When you copy the entries, keep every word exactly as it stands.

[Stored items]
▬▬▬
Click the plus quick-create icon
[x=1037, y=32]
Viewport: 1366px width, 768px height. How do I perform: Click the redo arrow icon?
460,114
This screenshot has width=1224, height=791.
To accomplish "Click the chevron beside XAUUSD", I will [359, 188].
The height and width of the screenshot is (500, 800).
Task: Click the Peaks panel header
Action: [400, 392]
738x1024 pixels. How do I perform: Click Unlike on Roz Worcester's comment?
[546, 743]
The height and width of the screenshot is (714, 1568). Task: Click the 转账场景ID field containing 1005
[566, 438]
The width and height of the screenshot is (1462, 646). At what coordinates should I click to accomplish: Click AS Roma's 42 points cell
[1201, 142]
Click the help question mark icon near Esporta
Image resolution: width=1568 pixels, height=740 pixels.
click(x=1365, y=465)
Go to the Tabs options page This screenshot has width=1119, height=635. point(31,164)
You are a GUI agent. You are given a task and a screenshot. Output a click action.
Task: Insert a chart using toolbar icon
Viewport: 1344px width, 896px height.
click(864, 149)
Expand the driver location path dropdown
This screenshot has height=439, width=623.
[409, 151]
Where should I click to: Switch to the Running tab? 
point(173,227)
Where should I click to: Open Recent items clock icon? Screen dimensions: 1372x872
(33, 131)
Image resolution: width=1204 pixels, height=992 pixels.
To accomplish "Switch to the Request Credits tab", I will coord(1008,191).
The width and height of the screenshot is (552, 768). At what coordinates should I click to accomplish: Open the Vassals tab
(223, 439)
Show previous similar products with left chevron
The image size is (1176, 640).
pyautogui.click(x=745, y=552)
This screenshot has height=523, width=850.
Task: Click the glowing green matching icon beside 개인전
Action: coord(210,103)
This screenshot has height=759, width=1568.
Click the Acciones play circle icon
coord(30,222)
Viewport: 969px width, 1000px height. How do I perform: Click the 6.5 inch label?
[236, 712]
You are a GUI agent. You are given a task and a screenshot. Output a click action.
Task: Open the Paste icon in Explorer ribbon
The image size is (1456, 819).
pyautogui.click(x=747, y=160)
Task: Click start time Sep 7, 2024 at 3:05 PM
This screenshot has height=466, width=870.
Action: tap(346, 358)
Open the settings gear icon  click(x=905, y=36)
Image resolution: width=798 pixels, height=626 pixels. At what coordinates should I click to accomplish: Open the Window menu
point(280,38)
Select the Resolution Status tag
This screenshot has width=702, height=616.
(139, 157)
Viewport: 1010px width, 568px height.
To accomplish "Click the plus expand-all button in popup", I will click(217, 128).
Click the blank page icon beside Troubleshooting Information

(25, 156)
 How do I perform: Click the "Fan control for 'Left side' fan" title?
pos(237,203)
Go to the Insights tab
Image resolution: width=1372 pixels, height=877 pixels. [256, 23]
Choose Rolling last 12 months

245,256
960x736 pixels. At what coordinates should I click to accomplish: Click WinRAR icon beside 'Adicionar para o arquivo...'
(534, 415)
▬▬▬
Your solution >>
Click the plus quick-create icon
[x=1037, y=32]
Viewport: 1366px width, 768px height. How do I perform: Click the redo arrow icon?
460,114
This screenshot has width=1224, height=791.
To accomplish "Click the chevron beside XAUUSD", I will [359, 188].
The height and width of the screenshot is (500, 800).
Task: Click the Peaks panel header
Action: [400, 392]
738x1024 pixels. How do I perform: Click Unlike on Roz Worcester's comment?
[546, 743]
The height and width of the screenshot is (714, 1568). Task: Click the 转账场景ID field containing 1005
[566, 438]
The width and height of the screenshot is (1462, 646). At what coordinates should I click to accomplish: Click AS Roma's 42 points cell
[1201, 142]
Click the help question mark icon near Esporta
Image resolution: width=1568 pixels, height=740 pixels.
click(x=1365, y=465)
Go to the Tabs options page This screenshot has width=1119, height=635. point(31,164)
You are a GUI agent. You are given a task and a screenshot. Output a click action.
Task: Insert a chart using toolbar icon
Viewport: 1344px width, 896px height.
click(864, 149)
Expand the driver location path dropdown
This screenshot has height=439, width=623.
[409, 151]
Where should I click to: Switch to the Running tab? 
point(173,227)
Where should I click to: Open Recent items clock icon? Screen dimensions: 1372x872
(33, 131)
Image resolution: width=1204 pixels, height=992 pixels.
To accomplish "Switch to the Request Credits tab", I will coord(1008,191).
The width and height of the screenshot is (552, 768). At what coordinates should I click to accomplish: Open the Vassals tab
(223, 439)
Show previous similar products with left chevron
The image size is (1176, 640).
pyautogui.click(x=745, y=552)
This screenshot has height=523, width=850.
Task: Click the glowing green matching icon beside 개인전
Action: coord(210,103)
This screenshot has height=759, width=1568.
Click the Acciones play circle icon
coord(30,222)
Viewport: 969px width, 1000px height. How do I perform: Click the 6.5 inch label?
[236, 712]
You are a GUI agent. You are given a task and a screenshot. Output a click action.
Task: Open the Paste icon in Explorer ribbon
The image size is (1456, 819).
pyautogui.click(x=747, y=160)
Task: Click start time Sep 7, 2024 at 3:05 PM
This screenshot has height=466, width=870.
Action: tap(346, 358)
Open the settings gear icon  click(x=905, y=36)
Image resolution: width=798 pixels, height=626 pixels. At what coordinates should I click to accomplish: Open the Window menu
point(280,38)
Select the Resolution Status tag
This screenshot has width=702, height=616.
(139, 157)
Viewport: 1010px width, 568px height.
To accomplish "Click the plus expand-all button in popup", I will click(217, 128).
Click the blank page icon beside Troubleshooting Information

(25, 156)
 How do I perform: Click the "Fan control for 'Left side' fan" title?
pos(237,203)
Go to the Insights tab
Image resolution: width=1372 pixels, height=877 pixels. [256, 23]
Choose Rolling last 12 months

245,256
960x736 pixels. At what coordinates should I click to accomplish: Click WinRAR icon beside 'Adicionar para o arquivo...'
(534, 415)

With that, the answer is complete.